● **Material provided**:
───

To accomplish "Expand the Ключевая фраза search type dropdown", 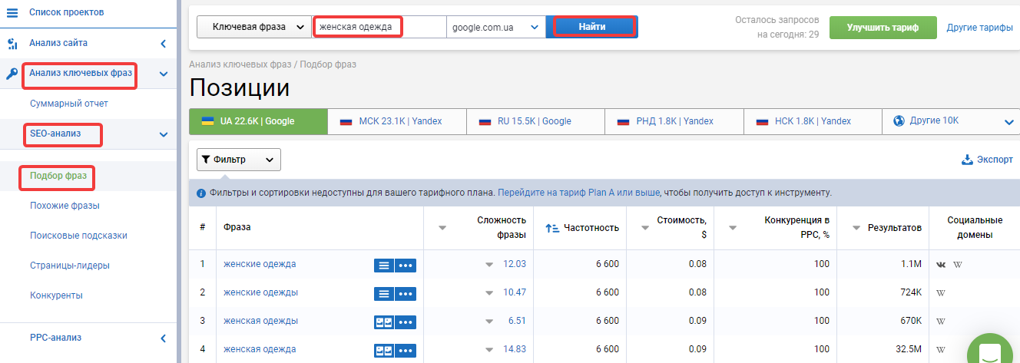I will tap(253, 27).
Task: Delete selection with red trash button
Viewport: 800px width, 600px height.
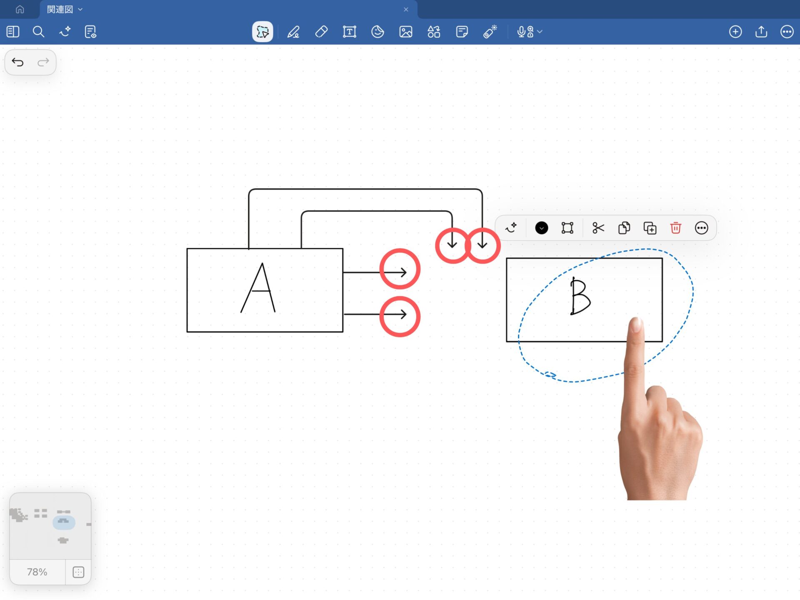Action: (x=675, y=228)
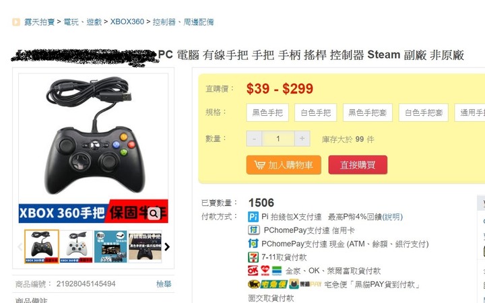Go to 電玩、遊戲 breadcrumb category
The height and width of the screenshot is (303, 485).
(x=83, y=22)
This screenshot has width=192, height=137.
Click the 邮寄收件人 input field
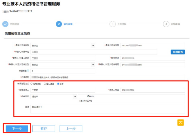click(x=63, y=90)
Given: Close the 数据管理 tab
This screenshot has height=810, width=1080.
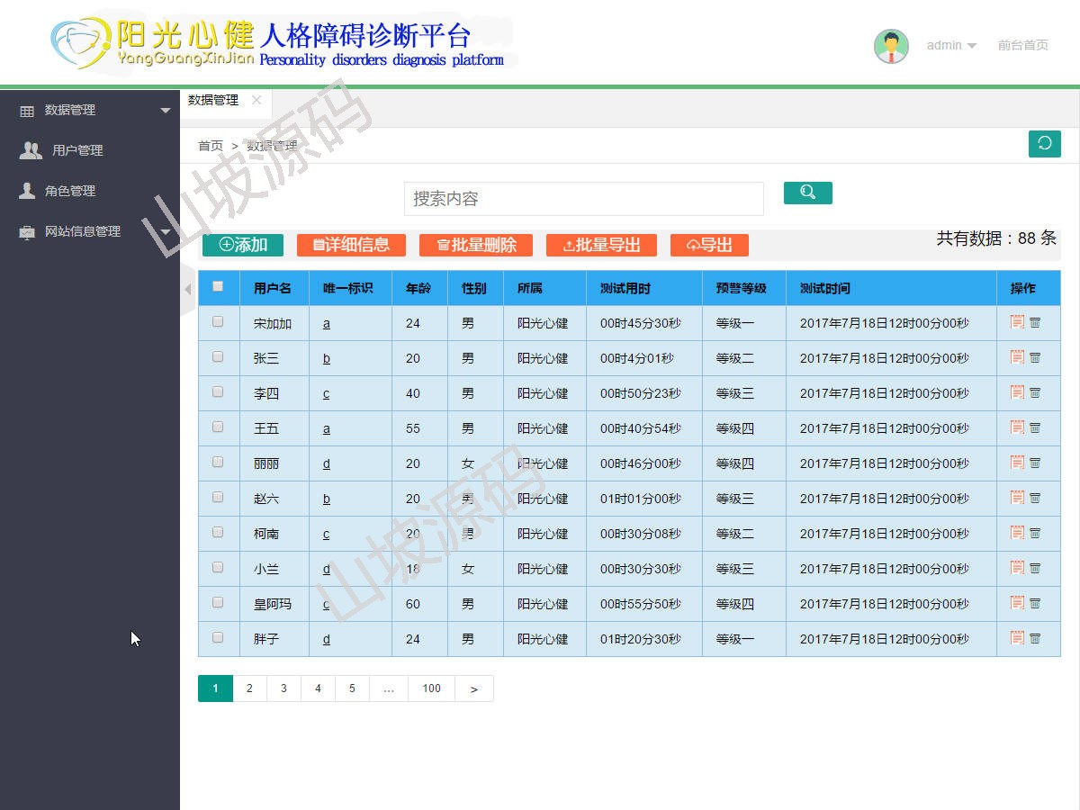Looking at the screenshot, I should pyautogui.click(x=257, y=100).
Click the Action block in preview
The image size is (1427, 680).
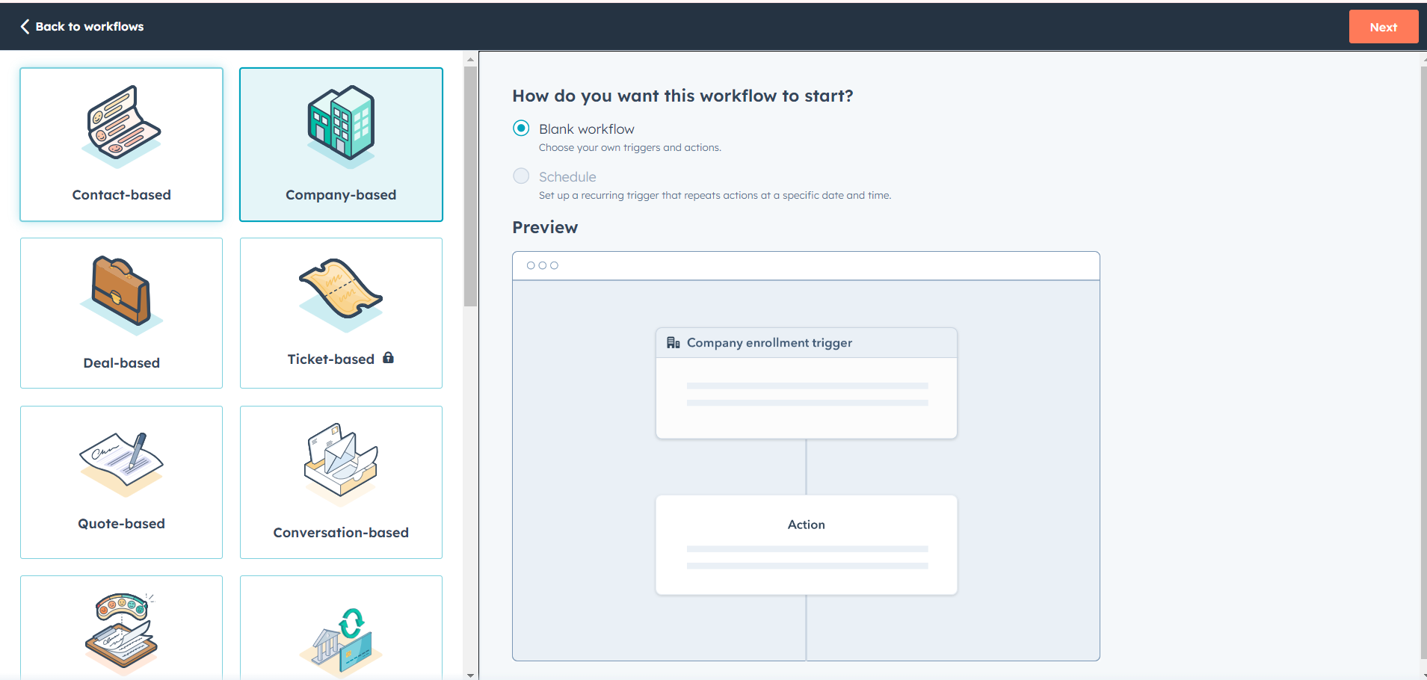pyautogui.click(x=806, y=545)
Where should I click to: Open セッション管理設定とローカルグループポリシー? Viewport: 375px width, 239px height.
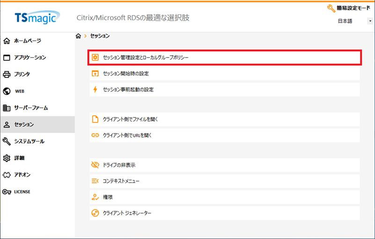point(146,58)
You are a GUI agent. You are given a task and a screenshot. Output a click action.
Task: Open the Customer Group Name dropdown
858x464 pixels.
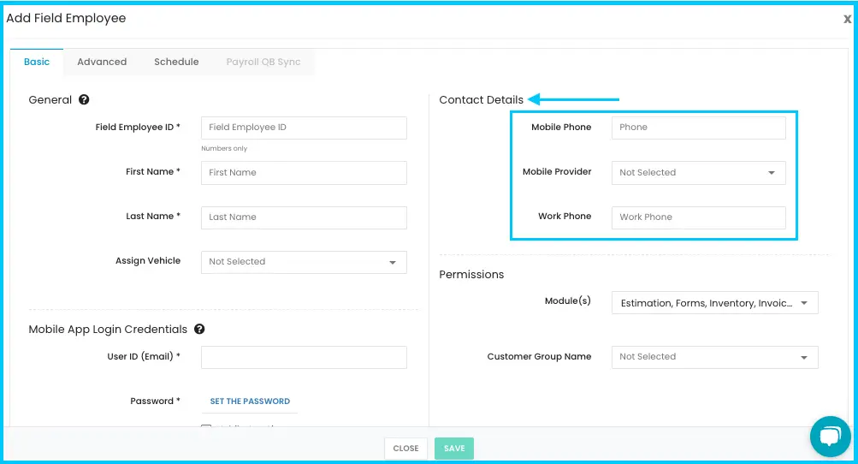click(714, 357)
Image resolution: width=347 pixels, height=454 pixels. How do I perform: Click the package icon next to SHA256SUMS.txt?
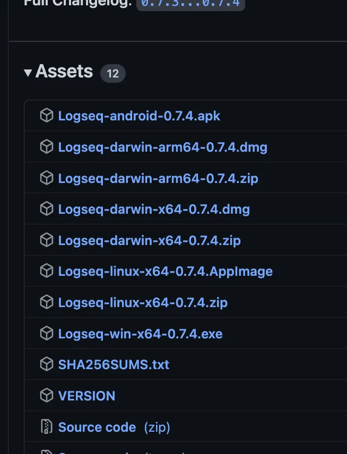(x=47, y=364)
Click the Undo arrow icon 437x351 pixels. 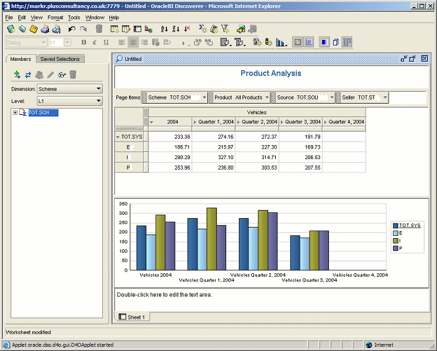pyautogui.click(x=72, y=29)
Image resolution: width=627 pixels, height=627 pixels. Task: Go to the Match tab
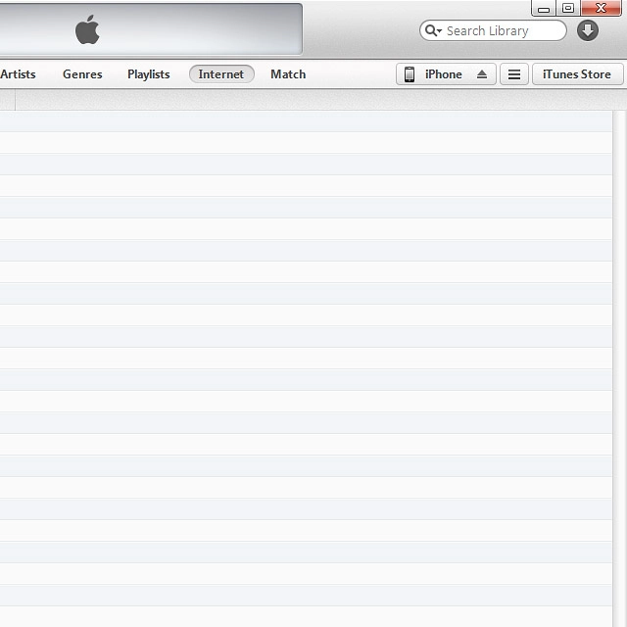288,74
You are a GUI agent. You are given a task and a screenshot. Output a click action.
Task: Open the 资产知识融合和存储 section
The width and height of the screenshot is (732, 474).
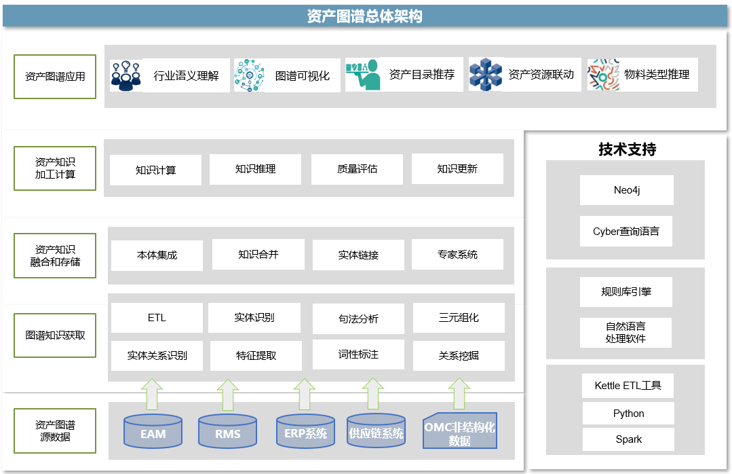[x=54, y=256]
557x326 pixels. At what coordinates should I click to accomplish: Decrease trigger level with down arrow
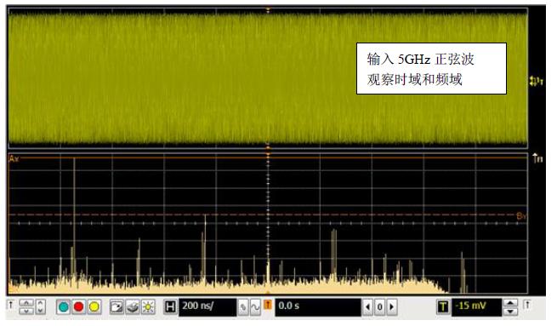pos(511,312)
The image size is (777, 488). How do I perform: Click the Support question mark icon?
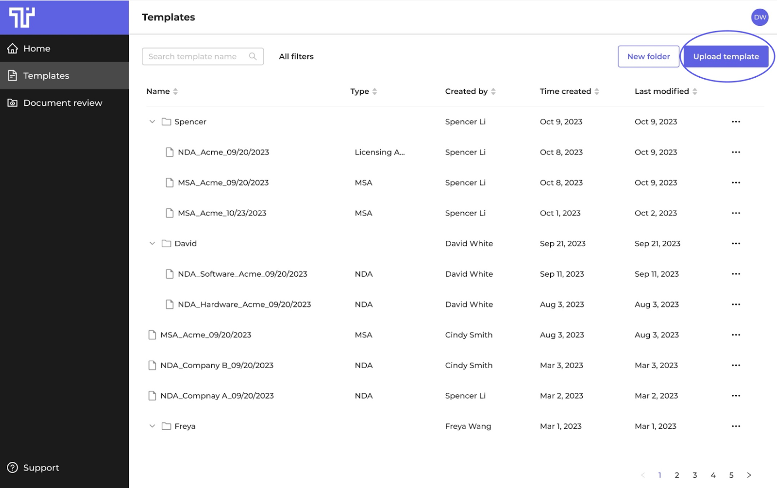pyautogui.click(x=13, y=468)
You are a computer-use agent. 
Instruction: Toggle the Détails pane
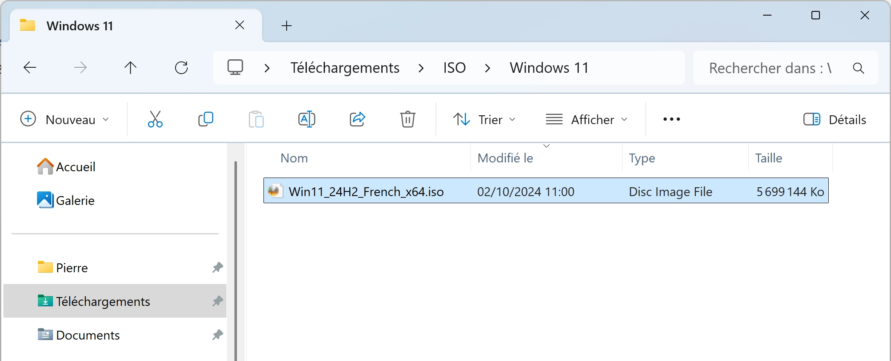835,120
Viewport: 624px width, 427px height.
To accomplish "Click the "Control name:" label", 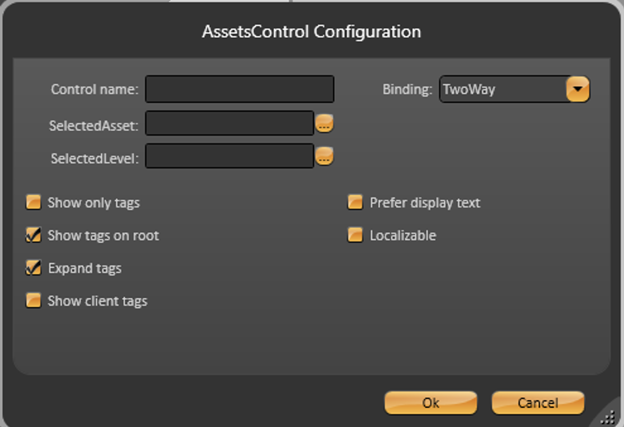I will click(x=94, y=89).
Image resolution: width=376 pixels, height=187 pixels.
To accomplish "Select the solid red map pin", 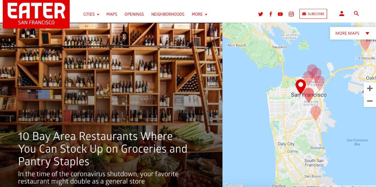I will coord(300,87).
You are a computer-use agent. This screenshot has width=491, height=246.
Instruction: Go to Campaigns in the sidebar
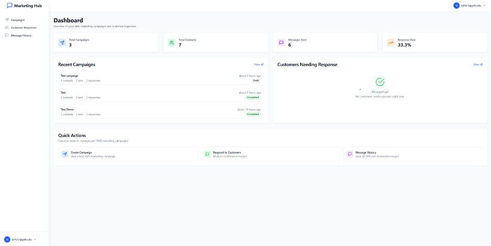[x=17, y=20]
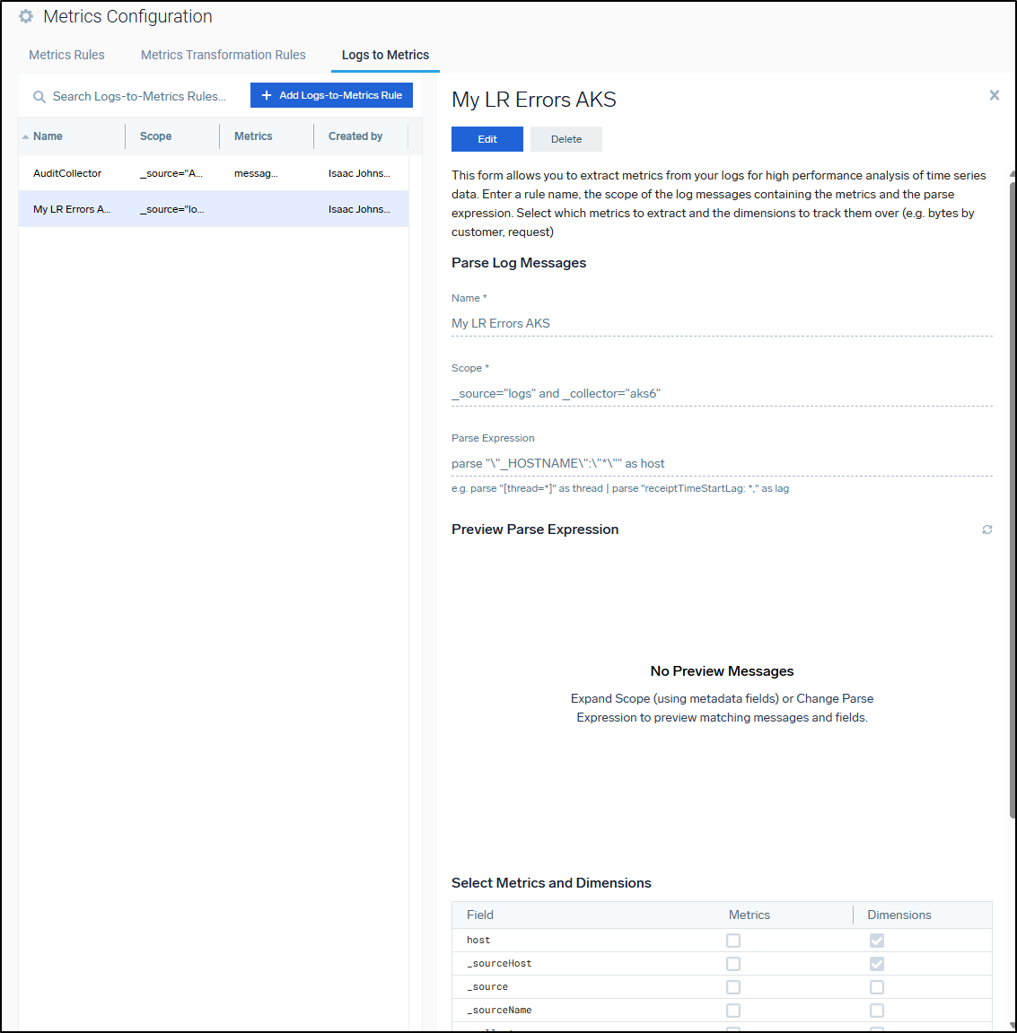Image resolution: width=1017 pixels, height=1033 pixels.
Task: Click the Search Logs-to-Metrics Rules field
Action: 139,97
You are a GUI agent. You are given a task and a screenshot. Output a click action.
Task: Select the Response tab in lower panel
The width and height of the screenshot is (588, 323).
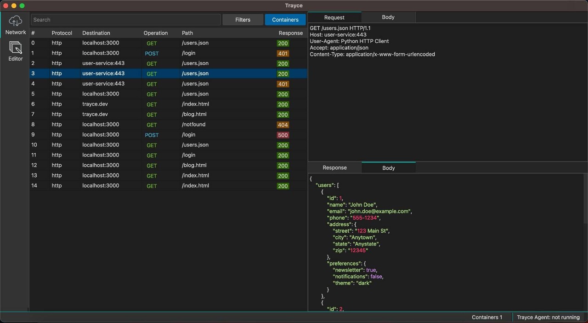click(x=334, y=168)
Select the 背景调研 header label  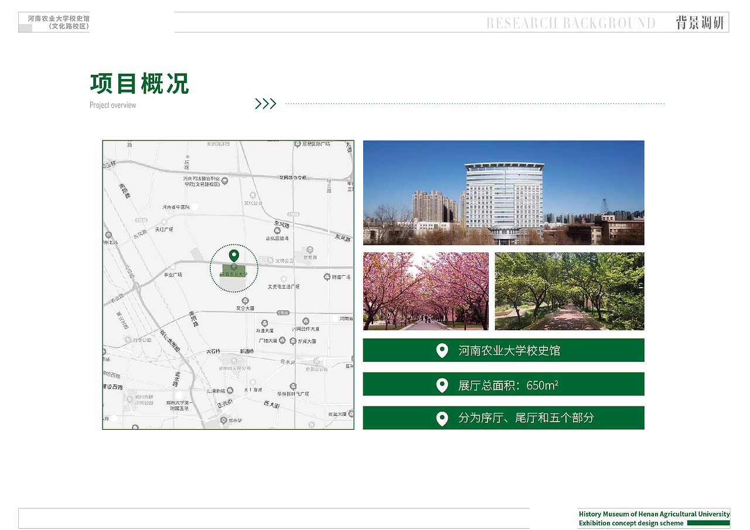click(x=700, y=22)
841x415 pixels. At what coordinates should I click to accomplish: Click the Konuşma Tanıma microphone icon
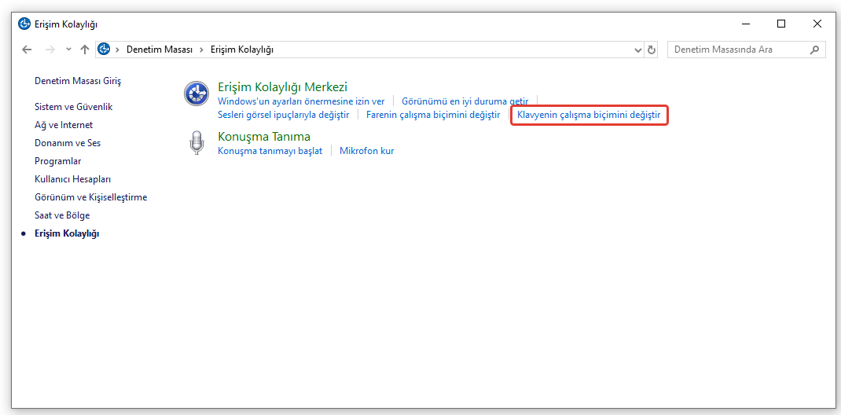(x=196, y=143)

───

Above are records; count the lines among them that include the word "computer", and give only the number.

2